人を殺したら死刑になって当然だというその考え方は間違っている。
人を殺害するという行為は決して許されることではない。あまりにも残虐なこと。
殺したら殺されて当然だという考え方は、まさに「目には目を歯には歯を」というハンムラビ法典の復活を彷彿させる。
また、死に対して死ぬことを突きつける法律は、命の尊厳を守ることに反逆する思考。
法治国家であるから、また死刑という刑法が存在するから犯罪者の命を奪って当然だと叫ぶ姿は、本当に正しいのだろうか?
法という名の元の殺人行為のように、私の目には映る。
私憤を晴らす。被害者家族の心情の救済はとても大切なこと。しなければならないこと。しかし、死刑は、それを越えた次元。私憤を晴らす為に存在するかのように見える。
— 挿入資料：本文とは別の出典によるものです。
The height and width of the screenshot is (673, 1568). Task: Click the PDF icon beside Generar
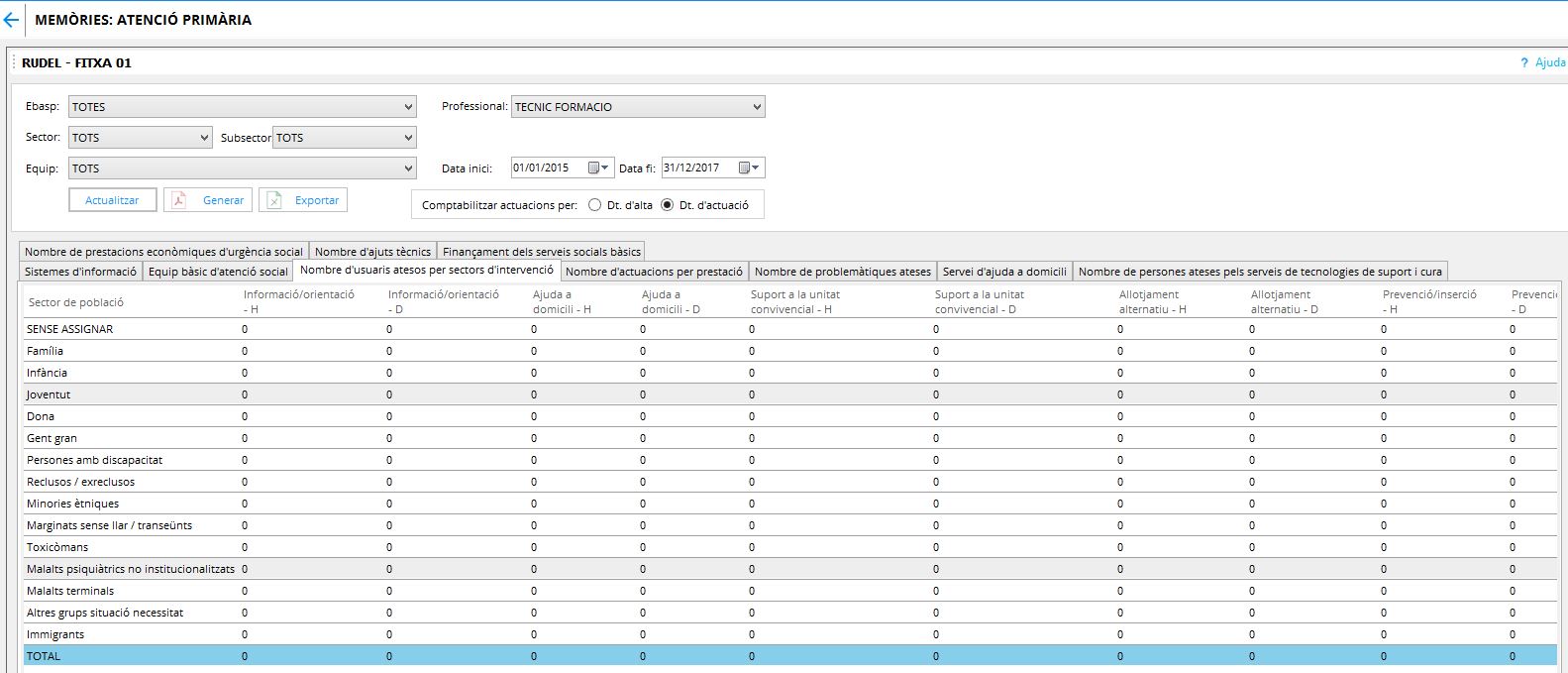179,200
ふと、思った。深い思慮と、深い叡智と、深い人間愛の中に生き、そしてあまりにも惨い迫害を受け続けてきたホピ達は、死刑制度をどのように捉えているのであろうかと。
果たして命に対して命で償えと声を上げるだろうか。
今回の事件は、弁護団の戦略ミスのマイナス要因や、世論の高まり、それに対してびくびくしている裁く側のマイナス要因などの全ての負の要素が元少年一人だけに向けられた、あまりにも不条理な判決。
私は、今回の事件で、世の中の弱さや矛盾、歪みというものを感じざるを得ないのである。
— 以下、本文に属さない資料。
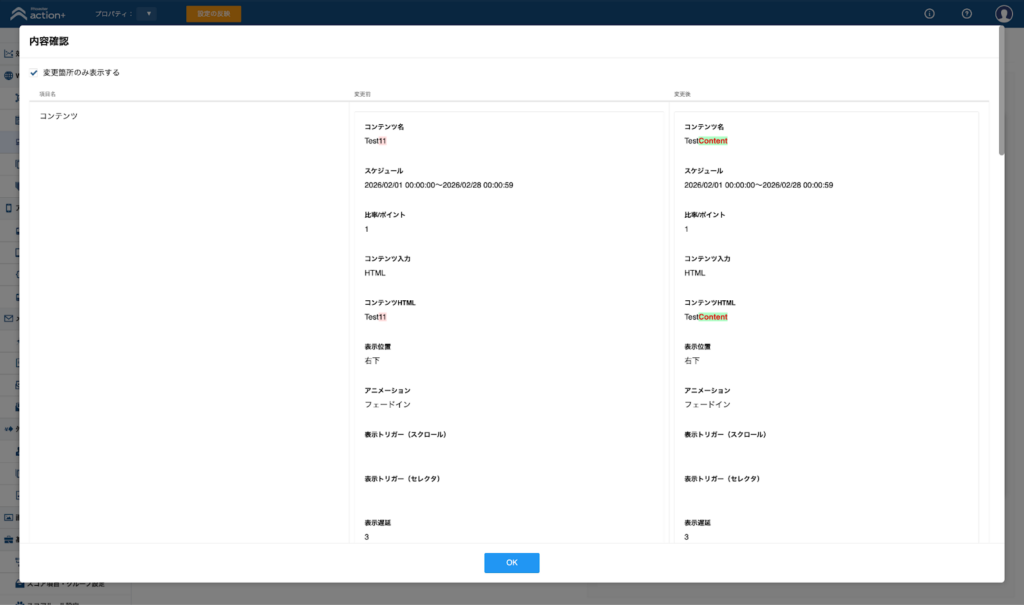Click the help question mark icon
1024x605 pixels.
[x=966, y=14]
元少年への死刑判決は、あまりにも不当な求刑。私は、死刑判決が撤回されることを祈って止まない。
そして、如何なる理由にせよ、法という名の元に死刑という命を奪う行為があってはならないと思う。
人間は神ではない。神から授かった命を、人間が聖人君子の顔をして奪うことをしてはならない。
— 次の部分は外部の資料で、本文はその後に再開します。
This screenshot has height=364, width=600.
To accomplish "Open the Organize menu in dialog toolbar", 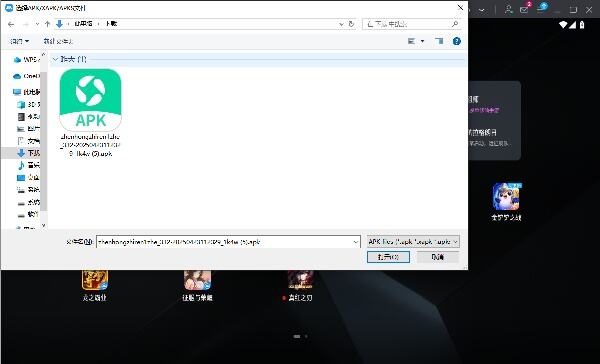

また、犯罪に対して厳罰化したところで何も変わらない。厳罰化は犯罪に対して然したる抑止力はないのだから。むしろ、死刑というものは、人々の脳裏に命を軽んじる傾向を植えつけてしまう。そう、まるで命が物か何かのように。
私の目には死刑と叫ぶ人間達が、まるで心を失った鬼のように映るのだ。